_EXERCISE AIM_:
Output, word for word, the lines of this listing that fall between the line with "Open the 曜日を限定しない" and the line with "Screen dimensions: 967x448", counting both of those lines, and no others.
:::
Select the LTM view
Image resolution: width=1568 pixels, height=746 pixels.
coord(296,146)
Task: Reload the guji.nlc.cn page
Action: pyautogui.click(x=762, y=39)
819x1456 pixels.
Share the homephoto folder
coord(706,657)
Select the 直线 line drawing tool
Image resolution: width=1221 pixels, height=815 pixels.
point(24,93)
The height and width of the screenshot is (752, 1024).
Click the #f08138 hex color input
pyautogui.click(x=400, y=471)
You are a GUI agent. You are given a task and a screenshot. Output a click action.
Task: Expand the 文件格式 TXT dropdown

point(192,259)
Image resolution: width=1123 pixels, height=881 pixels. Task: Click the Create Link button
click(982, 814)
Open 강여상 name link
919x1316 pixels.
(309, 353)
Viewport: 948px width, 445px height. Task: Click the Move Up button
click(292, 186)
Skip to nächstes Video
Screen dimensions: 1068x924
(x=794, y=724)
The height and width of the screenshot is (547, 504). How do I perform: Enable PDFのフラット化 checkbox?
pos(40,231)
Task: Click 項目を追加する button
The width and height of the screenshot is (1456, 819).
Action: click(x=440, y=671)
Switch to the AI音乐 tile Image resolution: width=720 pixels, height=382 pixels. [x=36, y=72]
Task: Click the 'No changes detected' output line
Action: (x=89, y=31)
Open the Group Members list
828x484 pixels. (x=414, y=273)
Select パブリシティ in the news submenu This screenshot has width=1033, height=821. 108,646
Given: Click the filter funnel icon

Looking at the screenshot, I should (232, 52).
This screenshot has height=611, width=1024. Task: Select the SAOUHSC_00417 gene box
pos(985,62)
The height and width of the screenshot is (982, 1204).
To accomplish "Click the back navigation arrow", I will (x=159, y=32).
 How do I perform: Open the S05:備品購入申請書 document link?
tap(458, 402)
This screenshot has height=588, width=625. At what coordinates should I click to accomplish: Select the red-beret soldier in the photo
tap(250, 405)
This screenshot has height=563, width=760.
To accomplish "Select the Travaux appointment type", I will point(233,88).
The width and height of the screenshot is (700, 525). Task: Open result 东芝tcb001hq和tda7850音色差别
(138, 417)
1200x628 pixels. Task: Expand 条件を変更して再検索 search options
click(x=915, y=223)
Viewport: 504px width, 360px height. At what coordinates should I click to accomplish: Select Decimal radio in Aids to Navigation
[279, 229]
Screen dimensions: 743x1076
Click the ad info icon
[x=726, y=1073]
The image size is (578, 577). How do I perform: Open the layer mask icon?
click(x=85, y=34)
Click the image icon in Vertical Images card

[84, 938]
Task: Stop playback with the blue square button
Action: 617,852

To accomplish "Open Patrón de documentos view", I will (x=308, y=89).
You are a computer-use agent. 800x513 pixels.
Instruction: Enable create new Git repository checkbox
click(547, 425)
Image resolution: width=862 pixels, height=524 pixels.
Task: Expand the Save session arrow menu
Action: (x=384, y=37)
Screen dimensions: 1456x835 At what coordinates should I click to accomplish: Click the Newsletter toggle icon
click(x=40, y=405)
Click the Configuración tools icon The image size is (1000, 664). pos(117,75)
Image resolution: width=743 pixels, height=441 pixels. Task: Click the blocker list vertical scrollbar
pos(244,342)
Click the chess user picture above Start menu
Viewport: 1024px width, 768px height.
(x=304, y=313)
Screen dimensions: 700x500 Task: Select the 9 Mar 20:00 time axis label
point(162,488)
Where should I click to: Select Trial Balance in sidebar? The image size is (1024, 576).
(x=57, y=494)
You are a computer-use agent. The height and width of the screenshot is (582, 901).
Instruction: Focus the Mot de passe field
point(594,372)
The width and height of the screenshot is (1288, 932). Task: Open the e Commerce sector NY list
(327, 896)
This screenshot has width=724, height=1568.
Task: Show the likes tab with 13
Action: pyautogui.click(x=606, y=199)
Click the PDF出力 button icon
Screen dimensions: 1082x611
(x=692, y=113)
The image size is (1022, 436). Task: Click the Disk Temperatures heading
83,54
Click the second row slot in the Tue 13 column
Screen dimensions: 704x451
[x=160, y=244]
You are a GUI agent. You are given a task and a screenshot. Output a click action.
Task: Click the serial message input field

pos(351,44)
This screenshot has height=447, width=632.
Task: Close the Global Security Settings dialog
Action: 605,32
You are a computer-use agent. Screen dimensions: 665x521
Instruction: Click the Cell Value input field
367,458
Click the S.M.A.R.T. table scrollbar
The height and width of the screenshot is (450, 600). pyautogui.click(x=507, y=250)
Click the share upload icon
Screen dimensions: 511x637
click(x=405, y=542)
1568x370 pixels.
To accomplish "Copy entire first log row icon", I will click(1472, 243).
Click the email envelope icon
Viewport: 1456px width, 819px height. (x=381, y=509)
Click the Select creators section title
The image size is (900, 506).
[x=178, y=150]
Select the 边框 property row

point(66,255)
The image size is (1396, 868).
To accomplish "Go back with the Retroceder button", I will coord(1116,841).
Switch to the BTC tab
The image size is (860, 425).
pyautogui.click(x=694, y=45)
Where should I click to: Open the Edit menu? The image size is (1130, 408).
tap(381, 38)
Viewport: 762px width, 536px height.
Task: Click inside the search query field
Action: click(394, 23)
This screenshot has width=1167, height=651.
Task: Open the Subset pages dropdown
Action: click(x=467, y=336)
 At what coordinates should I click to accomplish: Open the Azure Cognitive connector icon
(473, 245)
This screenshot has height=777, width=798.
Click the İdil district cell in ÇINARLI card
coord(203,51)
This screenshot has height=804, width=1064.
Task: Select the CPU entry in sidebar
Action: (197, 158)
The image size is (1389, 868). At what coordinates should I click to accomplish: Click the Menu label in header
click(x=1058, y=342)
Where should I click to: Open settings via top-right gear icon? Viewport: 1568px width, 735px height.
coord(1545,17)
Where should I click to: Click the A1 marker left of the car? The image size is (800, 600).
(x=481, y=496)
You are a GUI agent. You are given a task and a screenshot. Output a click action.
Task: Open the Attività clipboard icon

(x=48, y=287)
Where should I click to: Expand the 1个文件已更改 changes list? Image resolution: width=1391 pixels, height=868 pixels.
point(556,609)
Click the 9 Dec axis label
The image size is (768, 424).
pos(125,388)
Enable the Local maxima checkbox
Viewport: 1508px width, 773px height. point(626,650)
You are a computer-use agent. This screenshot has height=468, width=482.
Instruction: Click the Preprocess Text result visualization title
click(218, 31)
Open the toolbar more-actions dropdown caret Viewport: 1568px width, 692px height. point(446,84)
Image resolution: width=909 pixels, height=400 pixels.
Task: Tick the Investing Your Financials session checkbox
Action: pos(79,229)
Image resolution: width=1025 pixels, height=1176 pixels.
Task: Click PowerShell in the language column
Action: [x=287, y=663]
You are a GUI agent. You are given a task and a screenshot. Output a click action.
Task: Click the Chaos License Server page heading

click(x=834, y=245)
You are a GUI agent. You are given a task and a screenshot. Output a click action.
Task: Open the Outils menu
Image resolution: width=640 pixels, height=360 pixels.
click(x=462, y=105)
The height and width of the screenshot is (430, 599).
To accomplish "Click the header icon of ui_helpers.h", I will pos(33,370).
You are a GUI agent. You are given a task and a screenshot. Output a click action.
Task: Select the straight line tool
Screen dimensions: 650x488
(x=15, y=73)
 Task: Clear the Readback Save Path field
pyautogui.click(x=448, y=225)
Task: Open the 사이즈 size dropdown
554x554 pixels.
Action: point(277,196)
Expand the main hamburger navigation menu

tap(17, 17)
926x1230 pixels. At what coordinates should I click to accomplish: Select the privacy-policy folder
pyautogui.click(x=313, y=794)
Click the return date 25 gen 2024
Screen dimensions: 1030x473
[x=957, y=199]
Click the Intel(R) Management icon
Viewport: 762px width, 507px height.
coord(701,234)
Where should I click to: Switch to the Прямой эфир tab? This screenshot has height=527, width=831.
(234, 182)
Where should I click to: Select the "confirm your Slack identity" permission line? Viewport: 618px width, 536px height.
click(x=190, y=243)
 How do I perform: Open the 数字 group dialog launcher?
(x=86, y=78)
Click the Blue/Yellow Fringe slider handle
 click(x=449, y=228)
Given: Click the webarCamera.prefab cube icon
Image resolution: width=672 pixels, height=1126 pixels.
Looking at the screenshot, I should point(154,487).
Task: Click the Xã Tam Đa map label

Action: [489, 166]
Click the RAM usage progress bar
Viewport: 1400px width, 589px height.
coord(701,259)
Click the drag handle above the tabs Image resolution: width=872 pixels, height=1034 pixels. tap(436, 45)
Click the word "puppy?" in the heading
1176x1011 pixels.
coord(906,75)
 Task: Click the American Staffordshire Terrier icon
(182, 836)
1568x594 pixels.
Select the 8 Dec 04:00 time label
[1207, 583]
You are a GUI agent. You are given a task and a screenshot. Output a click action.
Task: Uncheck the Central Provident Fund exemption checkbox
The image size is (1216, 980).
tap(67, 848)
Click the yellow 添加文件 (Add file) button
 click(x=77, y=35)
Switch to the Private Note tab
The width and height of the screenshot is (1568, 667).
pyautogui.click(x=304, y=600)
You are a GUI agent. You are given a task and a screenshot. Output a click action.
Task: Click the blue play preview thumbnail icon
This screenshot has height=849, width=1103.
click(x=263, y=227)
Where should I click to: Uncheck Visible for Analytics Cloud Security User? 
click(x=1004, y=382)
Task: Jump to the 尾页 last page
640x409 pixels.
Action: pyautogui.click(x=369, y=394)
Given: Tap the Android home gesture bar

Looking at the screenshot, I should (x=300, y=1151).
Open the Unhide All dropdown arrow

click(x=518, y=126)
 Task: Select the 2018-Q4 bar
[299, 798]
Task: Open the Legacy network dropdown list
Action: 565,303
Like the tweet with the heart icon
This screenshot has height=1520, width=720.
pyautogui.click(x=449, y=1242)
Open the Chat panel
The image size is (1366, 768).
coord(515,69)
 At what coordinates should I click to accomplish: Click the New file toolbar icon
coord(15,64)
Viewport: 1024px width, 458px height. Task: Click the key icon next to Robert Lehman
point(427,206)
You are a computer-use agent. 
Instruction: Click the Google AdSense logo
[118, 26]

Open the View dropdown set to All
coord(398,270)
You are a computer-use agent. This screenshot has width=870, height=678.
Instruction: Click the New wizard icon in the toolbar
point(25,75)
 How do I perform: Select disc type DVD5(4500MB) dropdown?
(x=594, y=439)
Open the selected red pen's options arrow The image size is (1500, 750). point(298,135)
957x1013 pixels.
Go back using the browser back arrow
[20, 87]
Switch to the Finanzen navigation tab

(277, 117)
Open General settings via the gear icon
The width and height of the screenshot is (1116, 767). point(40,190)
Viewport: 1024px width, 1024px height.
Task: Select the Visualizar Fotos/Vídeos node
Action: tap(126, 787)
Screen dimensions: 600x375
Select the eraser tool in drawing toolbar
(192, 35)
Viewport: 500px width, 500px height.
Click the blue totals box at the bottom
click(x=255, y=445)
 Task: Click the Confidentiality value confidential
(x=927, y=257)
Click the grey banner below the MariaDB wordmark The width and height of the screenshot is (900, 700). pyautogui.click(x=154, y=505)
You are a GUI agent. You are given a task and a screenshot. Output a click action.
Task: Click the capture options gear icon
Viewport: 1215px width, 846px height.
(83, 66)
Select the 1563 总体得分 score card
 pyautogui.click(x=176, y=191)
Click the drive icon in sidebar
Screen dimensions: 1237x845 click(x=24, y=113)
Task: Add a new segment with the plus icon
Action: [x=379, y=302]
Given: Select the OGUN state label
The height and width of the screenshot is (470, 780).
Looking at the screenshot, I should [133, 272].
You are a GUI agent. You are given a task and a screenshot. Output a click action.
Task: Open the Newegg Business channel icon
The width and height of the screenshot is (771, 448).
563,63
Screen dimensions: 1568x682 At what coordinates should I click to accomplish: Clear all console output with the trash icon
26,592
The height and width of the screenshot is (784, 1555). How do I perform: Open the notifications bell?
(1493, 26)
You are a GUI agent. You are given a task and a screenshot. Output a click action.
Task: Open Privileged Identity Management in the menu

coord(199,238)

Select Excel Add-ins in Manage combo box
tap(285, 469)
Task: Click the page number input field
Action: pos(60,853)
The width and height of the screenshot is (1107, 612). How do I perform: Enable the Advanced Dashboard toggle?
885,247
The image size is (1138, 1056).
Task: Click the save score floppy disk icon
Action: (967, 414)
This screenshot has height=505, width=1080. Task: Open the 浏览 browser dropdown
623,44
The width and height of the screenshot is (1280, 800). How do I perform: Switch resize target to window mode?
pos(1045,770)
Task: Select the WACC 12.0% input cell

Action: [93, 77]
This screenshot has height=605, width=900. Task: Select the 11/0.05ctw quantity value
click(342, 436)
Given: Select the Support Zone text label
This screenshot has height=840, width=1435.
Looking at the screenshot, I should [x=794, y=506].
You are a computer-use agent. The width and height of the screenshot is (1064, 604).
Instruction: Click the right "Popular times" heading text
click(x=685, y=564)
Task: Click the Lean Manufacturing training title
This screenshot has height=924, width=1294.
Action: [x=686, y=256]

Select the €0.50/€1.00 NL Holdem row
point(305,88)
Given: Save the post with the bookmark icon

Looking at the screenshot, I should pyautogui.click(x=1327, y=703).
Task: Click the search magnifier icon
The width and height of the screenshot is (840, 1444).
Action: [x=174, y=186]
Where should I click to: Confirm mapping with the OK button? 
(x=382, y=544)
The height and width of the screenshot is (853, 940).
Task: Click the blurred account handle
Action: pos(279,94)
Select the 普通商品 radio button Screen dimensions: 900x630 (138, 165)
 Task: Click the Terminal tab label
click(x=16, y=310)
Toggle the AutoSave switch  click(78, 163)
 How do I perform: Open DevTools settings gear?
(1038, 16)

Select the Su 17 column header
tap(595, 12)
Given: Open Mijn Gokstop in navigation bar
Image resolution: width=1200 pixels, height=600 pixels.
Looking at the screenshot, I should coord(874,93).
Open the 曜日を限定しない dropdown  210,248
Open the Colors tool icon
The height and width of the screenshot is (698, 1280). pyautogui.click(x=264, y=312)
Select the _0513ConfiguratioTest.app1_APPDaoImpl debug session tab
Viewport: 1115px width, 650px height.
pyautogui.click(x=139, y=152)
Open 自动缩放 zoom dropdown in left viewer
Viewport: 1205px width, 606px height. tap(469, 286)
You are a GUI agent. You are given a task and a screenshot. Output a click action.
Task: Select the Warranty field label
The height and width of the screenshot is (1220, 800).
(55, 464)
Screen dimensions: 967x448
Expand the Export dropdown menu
:::
_ANSWER SECTION_:
Open the 曜日を限定しない dropdown  210,248
Open the Colors tool icon
The height and width of the screenshot is (698, 1280). pyautogui.click(x=264, y=312)
Select the _0513ConfiguratioTest.app1_APPDaoImpl debug session tab
Viewport: 1115px width, 650px height.
pyautogui.click(x=139, y=152)
Open 自动缩放 zoom dropdown in left viewer
Viewport: 1205px width, 606px height. tap(469, 286)
You are a GUI agent. You are given a task and a screenshot. Output a click action.
Task: Select the Warranty field label
The height and width of the screenshot is (1220, 800).
(55, 464)
Screen dimensions: 967x448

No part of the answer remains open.